Voir dire revolves around the concept of telling the truth under oath. It’s Anglo-Norman, for crying out loud. Basically, the prosecution and the defense vet the jury by asking a bunch of questions to try to get a feel for who they want and who they don’t want. Sort of a more sophisticated version of choosing sides for dodgeball, evolving into something more like a game of chicken, or poker, as each attorney uses up their last challenges, trying to shape the jury to be sympathetic to their respective side. After two selection experiences, I’m hardly an expert, but there were consistencies across those two experiences:

  • Can you support a law you don’t agree with?
  • Do you understand the concept of reasonable doubt?
  • Are you bringing any prejudices with you into this court?

While the first two sorts of questions met with a fair amount of confusion (in no small part because of the way the counselors presented them), it was the last one that elicited surprises; we may have gone through full airport-like security to get into the courthouse, surrendering all weapons, but there were plenty of axes to be found grinding once the jurors started answering questions: there was the juror/lawyer whose native american family had seen their share of abuse. The asian juror who’d been mistaken for someone who didn’t speak english — 30 years ago. Many jurors who’d had their property stolen and felt they would tend to convict anyone charged with such a crime regardless of the evidence or presence of reasonable doubt. The Vietnam-era conscientious objector who still needed to vent. The elderly juror who turned a question about a lost tourist couple into an story about a driving lesson for their niece, because that’s what was on their mind at the time. The people who felt compelled to declare their position and the people who went to great lengths to avoid having a position, even when pressed.

All up, the process impressed me by how intensely personal it was. This wasn’t the grim set of folks from Twelve Angry Men, this was a bunch of normal, conflicted, vulnerable people who’d been pulled into the court system to decide the fate of someone, and many of them were uncomfortable with that prosprect.

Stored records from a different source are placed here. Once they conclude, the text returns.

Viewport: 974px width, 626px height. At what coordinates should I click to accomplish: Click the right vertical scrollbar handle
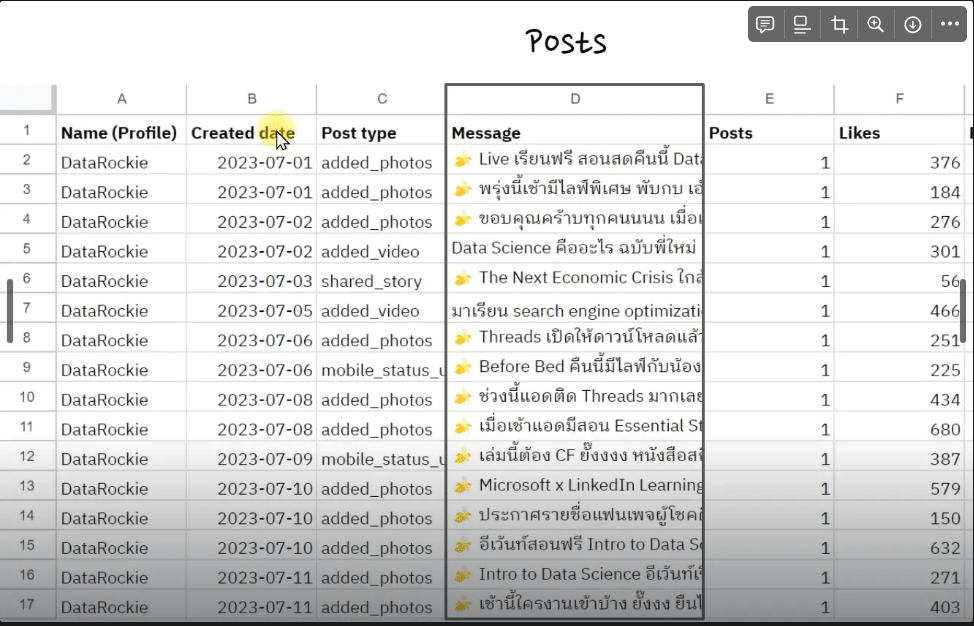point(964,311)
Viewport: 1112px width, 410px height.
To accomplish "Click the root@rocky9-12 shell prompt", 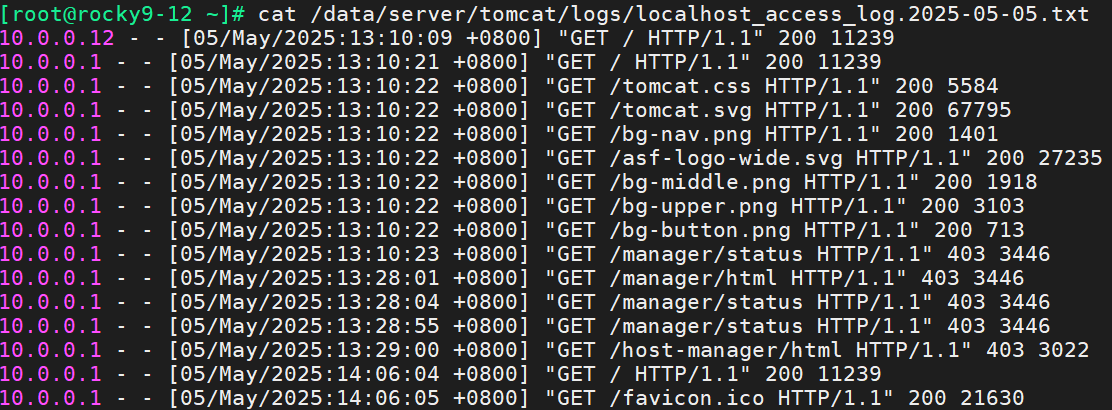I will pyautogui.click(x=123, y=13).
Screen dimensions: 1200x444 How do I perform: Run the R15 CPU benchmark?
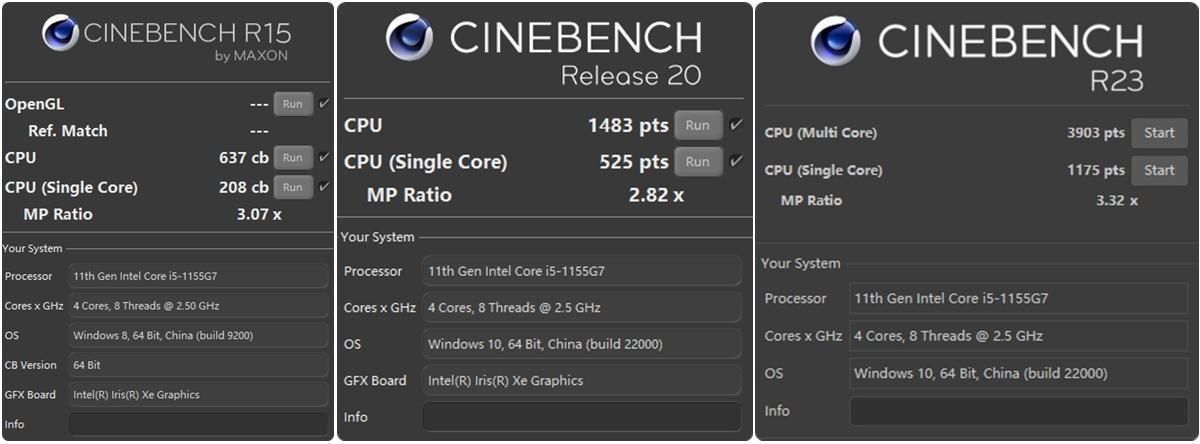pos(293,158)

Some of it was interesting, some of it boring and even tedious, but if you took it as an honest cross-section of our community, it was quite a reality check.

During the process, I discovered that there is no provision in our legal system for allowing a person to volunteer for jury duty. It precludes the advent of the “professional juror”, and it’s a pretty effective means of guaranteeing a certain amount of randomness and, so the theory goes, a lack of collective bias.

Make your case and then throw the dice.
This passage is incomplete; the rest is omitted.